Natalie Frank, Ph.D.

A study conducted in Israel compared reinfections and breakthrough infection in people who had recovered from COVID-19, those who hadn't had the virus but received the vaccine and a group that had experienced both of these events.

There has been a lot of speculation about whether those who have previously contracted COVID-19 developed an immunity to the virus. It was assumed that this was the case as this was the initial hypothesis involving herd immunity. Frequently, a certain percentage of the population has to be able to get an illness for it to spread. It the number is lower than this percentage the disease will spread at an increasing rate while if it's higher then the number of people contracting the illness will decrease.

Herd immunity happens in the latter case, when a large enough proportion of the population becomes immune to the disease which will eventually eliminate its abiltiy to spread. This protest the entire population not just those who are immune to the disease. Herd immunity can happen when enough individuals have recovered from an illness and developed antibodies against future infection if they are again exposed

There are obvious limitations to relying on herd immunity from natural infection alone. These include the fact that a certain number of people will die from the virus and the fact that at least 70% of the population in the U.S. would need to have recovered from the virus and developed antibodies in order to achieve herd immunity in the first place.

The other issue is that for herd immunity to occur, people must actually develop antibodies that prevent them from developing the disease again. When the pandemic first began, it was assumed that you couldn't get the virus twice. However, this was quickly disproven as individuals began experiencing reinfections. While the rates of the disease in those who had previously contracted and recovered from it were lower, than in those who'd never had it before, it was still possible for those with the antibodies to become reinfected.

Herd immunity can also be developed by vaccinating enough of the population to eliminate transmission. But while the vaccine effectively decreases the liklihood of severe illness, hospitalization and death, it also doesn't provide complete immunity. Additionally, there are the problems of vaccine hesitancy and refusal, and widely circulating variants that may be less responsive to the vaccine.

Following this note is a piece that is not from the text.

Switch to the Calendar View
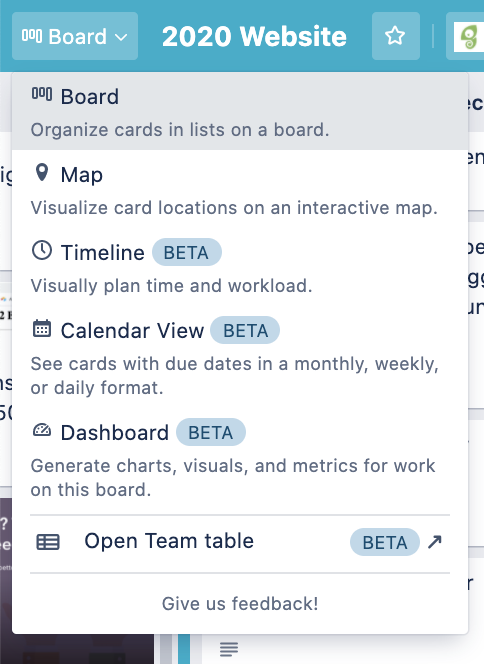 (240, 358)
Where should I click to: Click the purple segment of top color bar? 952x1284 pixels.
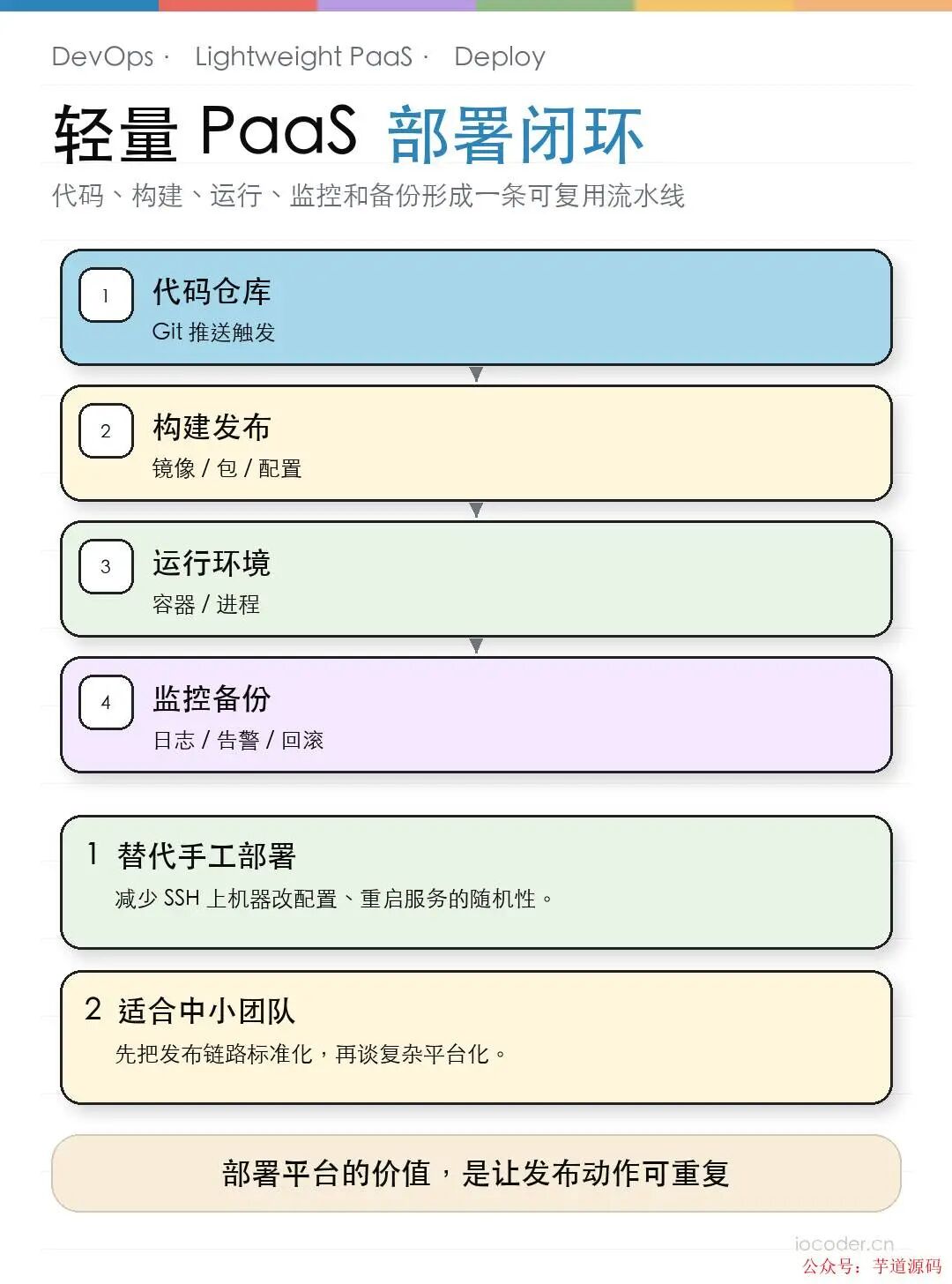pyautogui.click(x=397, y=5)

It's come to be accepted that herd immunity is unlikely because of these factors. Studies have turned to determining whether there are things we can learn from those who have recovered the virus that will help improve our ability to prevent it's transmission. A recent large scale study in Israel examined differences in reinfection and breakthrough infection rates for those who had recovered from the virus but hadn't been vaccinated, those who had received the Pfizer two dose vaccine but hadn't had the virus and those who had experienced both of these events.

Subjects were 778,658 individuals. Of those, 62,883 were unvaccinated and had recovered from COVID-19, 673,676 were fully vaccinated with the Pfizer vaccine and hadn't been exposed to the virus, and 42,099 were vaccinate and had recovered from the virus prior to vaccination.

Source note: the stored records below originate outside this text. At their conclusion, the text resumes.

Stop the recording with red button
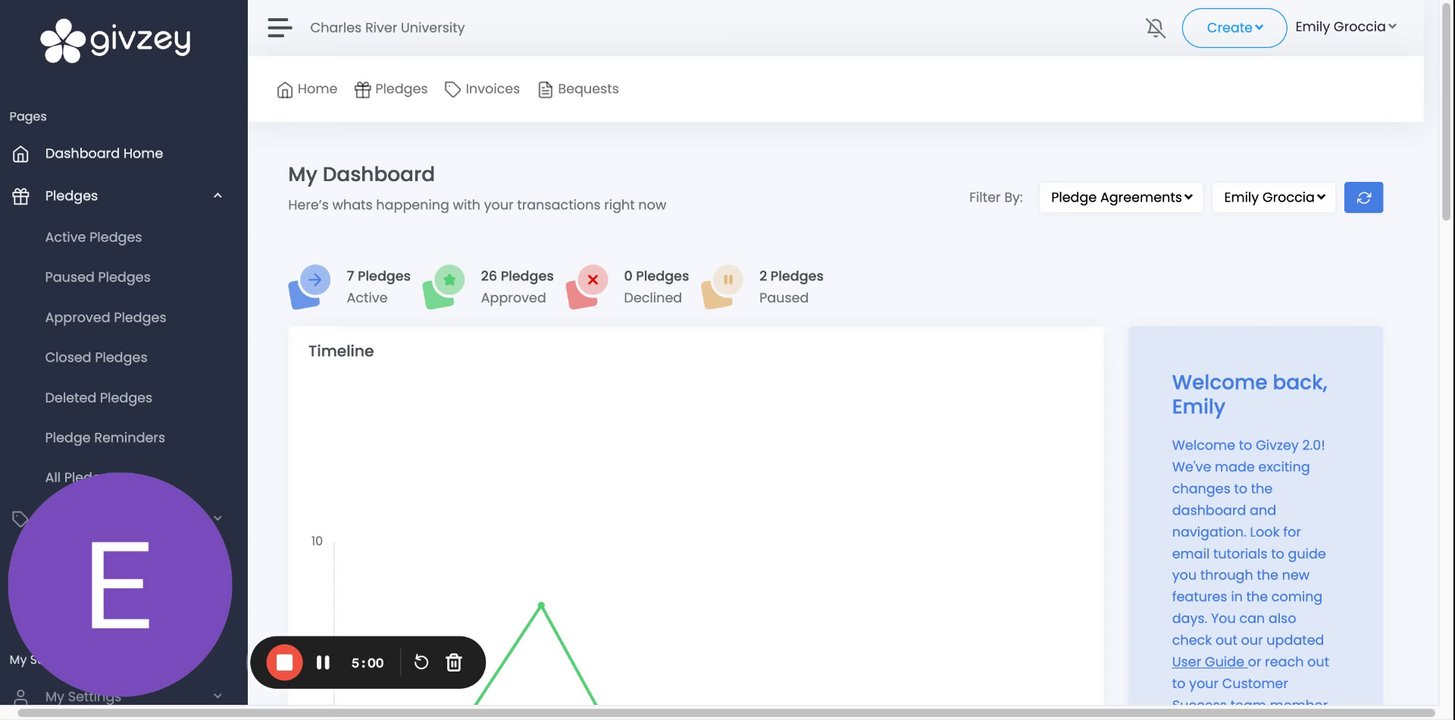1455x720 pixels. (x=284, y=662)
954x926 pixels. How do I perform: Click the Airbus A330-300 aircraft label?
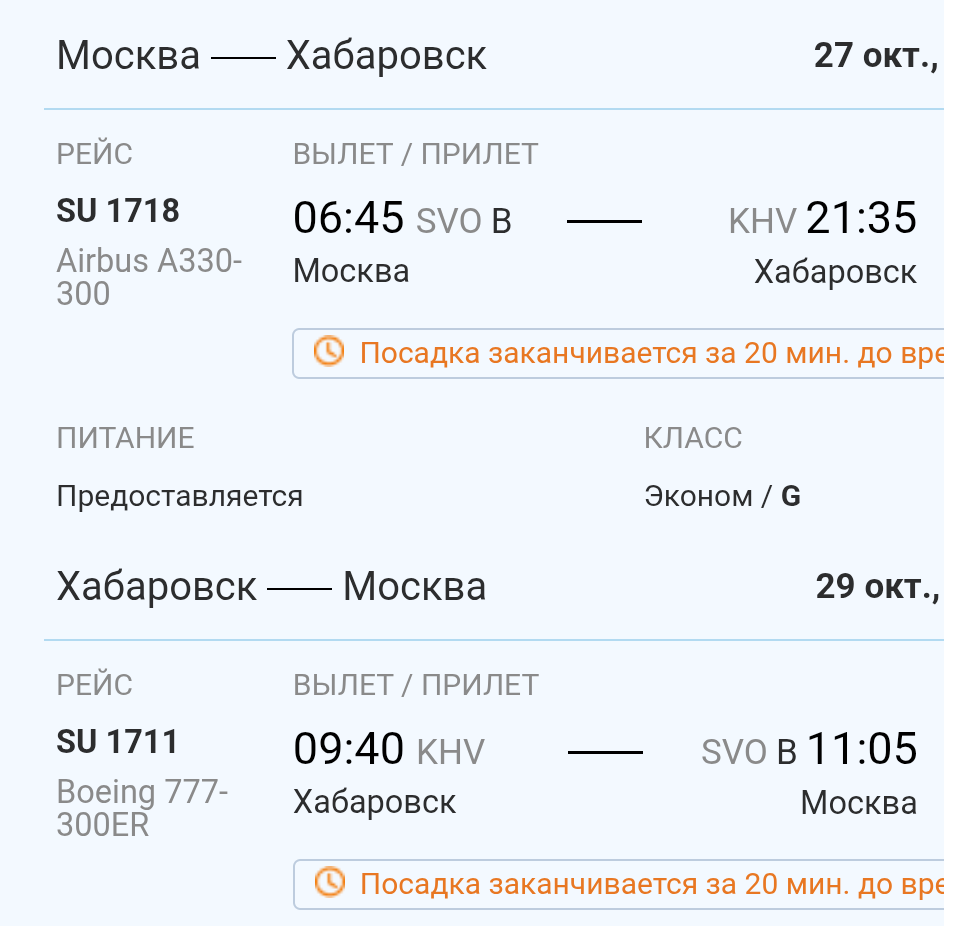149,277
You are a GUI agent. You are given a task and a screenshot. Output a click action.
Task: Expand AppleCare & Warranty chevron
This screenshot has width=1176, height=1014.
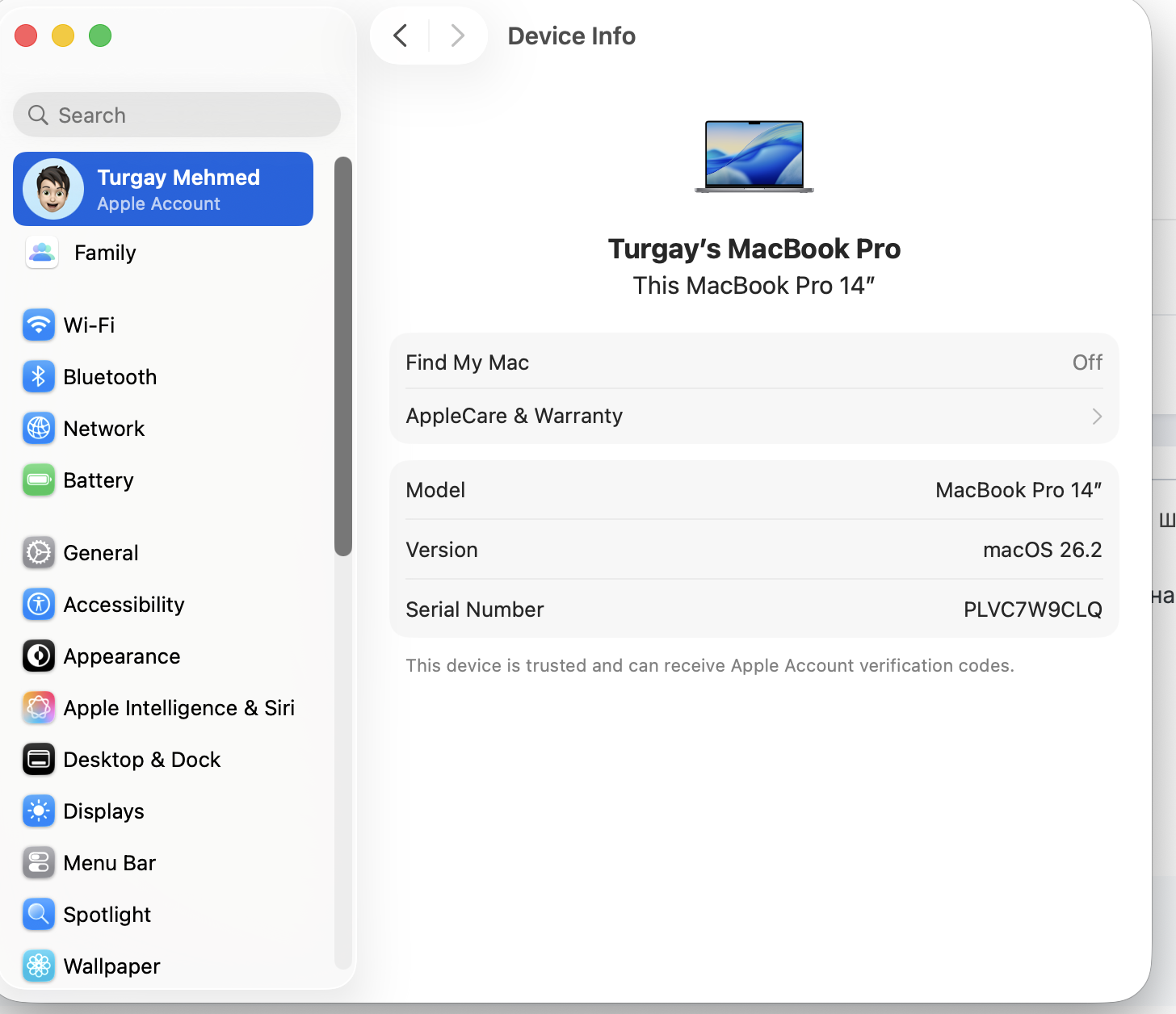tap(1096, 417)
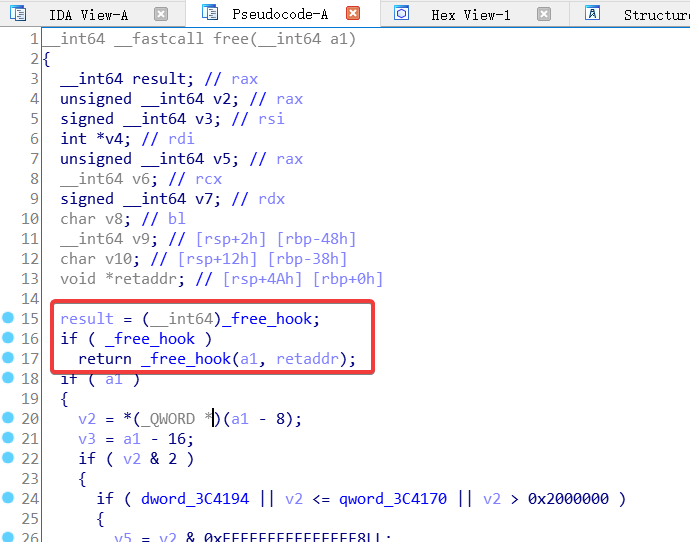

It was found that participants who were vaccinated but had not been exposed to COVID-19 had a significantly increased risk of becoming infected with the Delta variant compared to unvaccinated individuals who had recovered from the virus. Vaccinated individuals also had a much higher risk for symptomatic COVID-19 and for requiring hospitalization due to breakthrough infections.

Participants who had been recovered from the virus and were vaccinated with with one dose of vaccine were found to have greater protection against the Delta variant than those in the other two groups.
(In March, 2021 the Israeli Ministry of Health revised its guidelines and allowed individuals over the age of 16 who had recovered from the virus to receive one dose of the Pfizer vaccine, after at least a 3-month-interval had passed since the date of infection. Prior to June 2021, Israel would not allow anyone under the age of 16 to receive a vaccination.)

This study demonstrated that the resistance that comes from having the virus provides longer lasting and more robust protection against infection, developing symptomatic illness and required hospitalization caused by the Delta variant, compared to the resistance that results from the Pfizer two-dose vaccine. Individuals who were previously infected with COVID-19 as well as given a single dose of the vaccine gained additional protection against the Delta variant above what was experienced by those with only immunity conferred from having the virus.

The investigators note that these findings may not necessarily generalize to individuals who had recieved a different vaccine or to variants other than the Delta variant.